Vinoth Kumar, a former Martinian (1954-1962) and once-resident of Madan Street, who lives in London now, had taken the initiative to create the attachment on Mrs Martyr’s birth centenary, which also contained another old group photograph of teachers which showed the self-contained lady sitting beside then principal of La Martiniere, Colonel Eric Joseph Simeon. There was another colour photograph of hers taken possibly a few years ago when she was already 90. It must have been taken inside her room at the “home” for the curtain with floral prints still hangs there. She had aged, but she looked smart and poised in her chequered salmon pink blouse, the blinding flash notwithstanding.

The attachment contained a letter from the current principal of La Martiniere for Boys, Sunirmal Chakravarthi, dated September 4, 2010, which described his meeting with Mrs Martyr at the home. “I have returned home five minutes ago after visiting the charming and redoubtable Mrs Sybil Martyr! I say “charming” because she is just that and I say “redoubtable” because age has done nothing to diminish her grace or her strong spirit!… At 96 she doesn’t look a day over 70! She has a very sharp and alert mind, a wonderful memory and speaks with a strong and clear voice.”

Sadly, Mrs Martyr’s appearance has changed dramatically over the past one year or so, ever since she suffered a fall in her largish room with a spacious and tidy bathroom. When I first went to meet her on Monday the ladies were already having lunch. The afternoon heat was enough to make one feel faint but tall trees shaded the facade of this rather large, ancient building that had seen better days. The parlour with its heavy table, sofas, plastic flowers and framed pictures of Christ could have been from any Anglo-Indian home — only you don’t see them any longer.
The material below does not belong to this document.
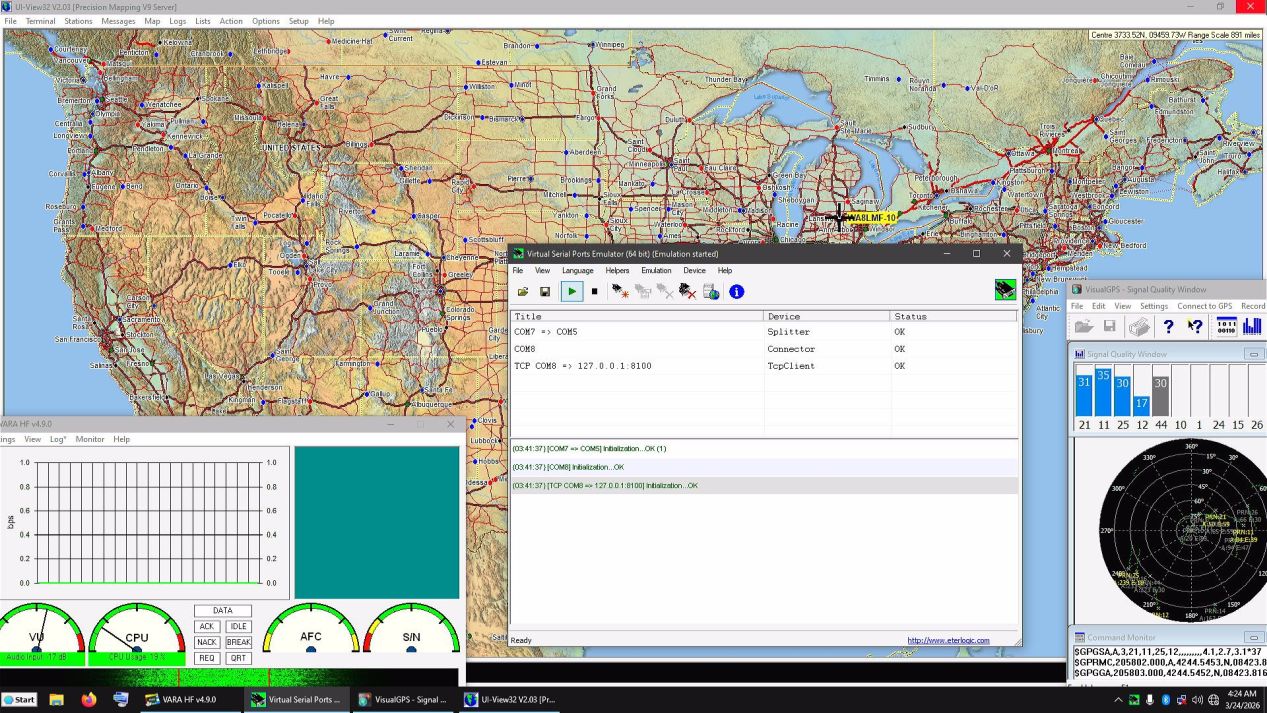
Task: Click the floppy disk save icon in Virtual Serial Ports Emulator
Action: tap(545, 292)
I met her later in the day, when the harsh sunlight had already faded, a time propitious for such a meeting when nostalgia buffs the rough edges of harsh reality. Mrs Martyr was propped up on her bed with a backrest behind her. She was not alone. From time to time, Mrs Martyr would call out for her helper, Razia Begum of Topsia, to do her bidding — switch on the light or cover her wasted body with a sheet. Razia patted some powder on her emaciated face for the shoot.
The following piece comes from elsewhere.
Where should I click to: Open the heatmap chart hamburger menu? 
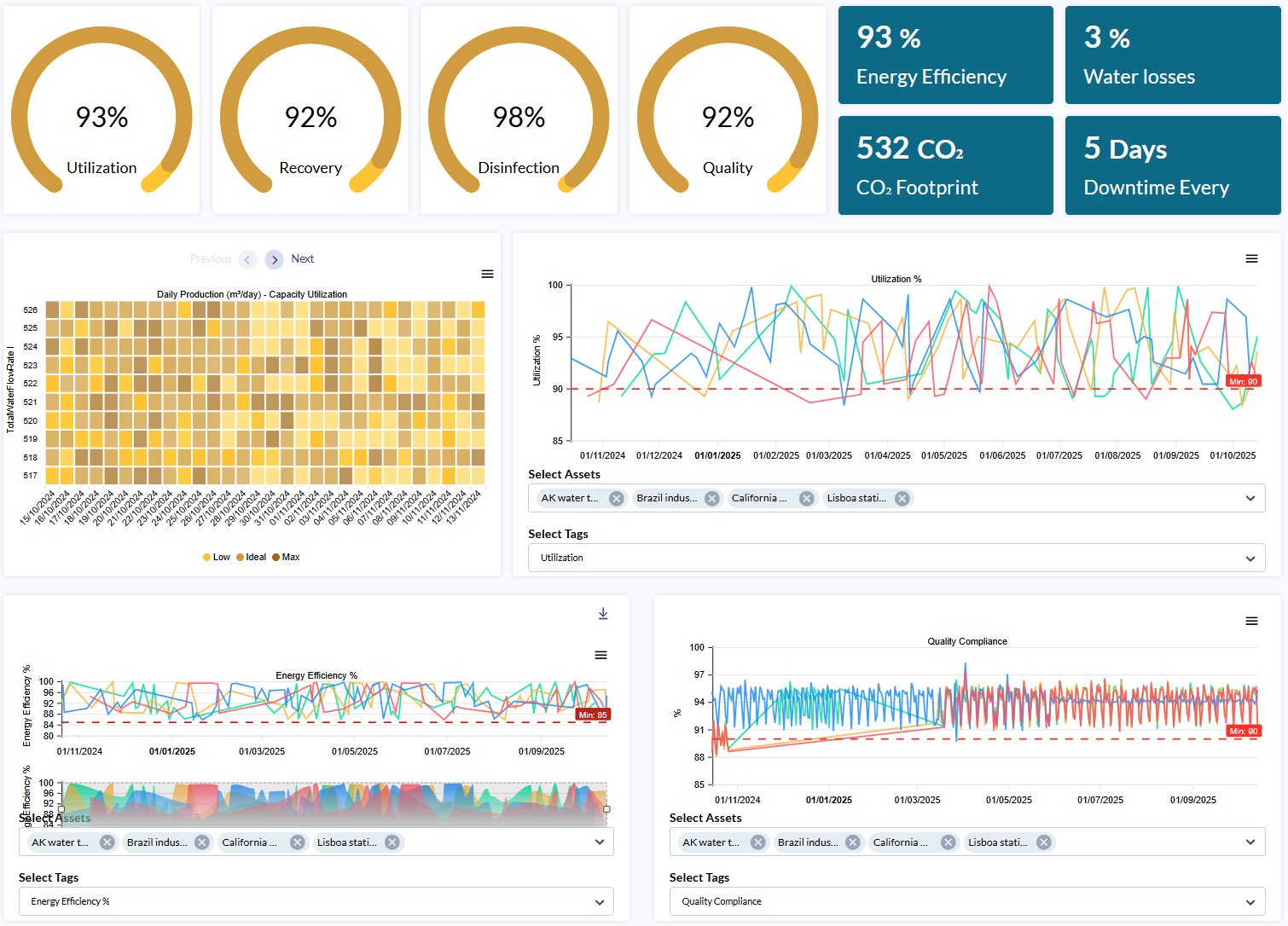click(x=487, y=274)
And sitting in a chair next to her bed was Rudolph L. Rodrigues, who taught us in school before moving on to the international relations department of Jadavpur University. He addressed her as “auntie” and explained that Mrs Martyr had taught him when he was a kid.

She may have lost the will to leave her bed and her hearing is very poor, yet from time to time she would correct Rodrigues as he related Mrs Martyr’s story.

“I was born and bred in Calcutta. I have had a happy childhood and life,’’ she interjected from time to time. She had taught for 23 years at Pratt Memorial before joining La Martiniere, where she taught maths for 15 years before retirement. She had lost her mother early in life and was brought up by her grandmother who lived in what was then Corporation Street, SN Banerjee Road of today.

Rodrigues, who visits her three times a week, clarified that when she came to live in the home in 1990 her “finances were dwindling”. But now she is comfortably off. If there is any “shortfall” it is taken care of by an anonymous benefactor.

Her husband, who died in 1986, was with the Patent Office, and she still gets family pension. This is supplemented by La Martiniere, and so she can manage to pay for both her helpers who work in shifts. A frugal eater, she subsists mostly on chicken soup. For her birthday she wants baked fish and mayonnaise sauce. The rest can have biryani, she says with a smile. She punctuates her words with smiles. Her resignation is characteristic of a waning community that sees no reversal of its fate. Mrs Martyr puts on a brave face though.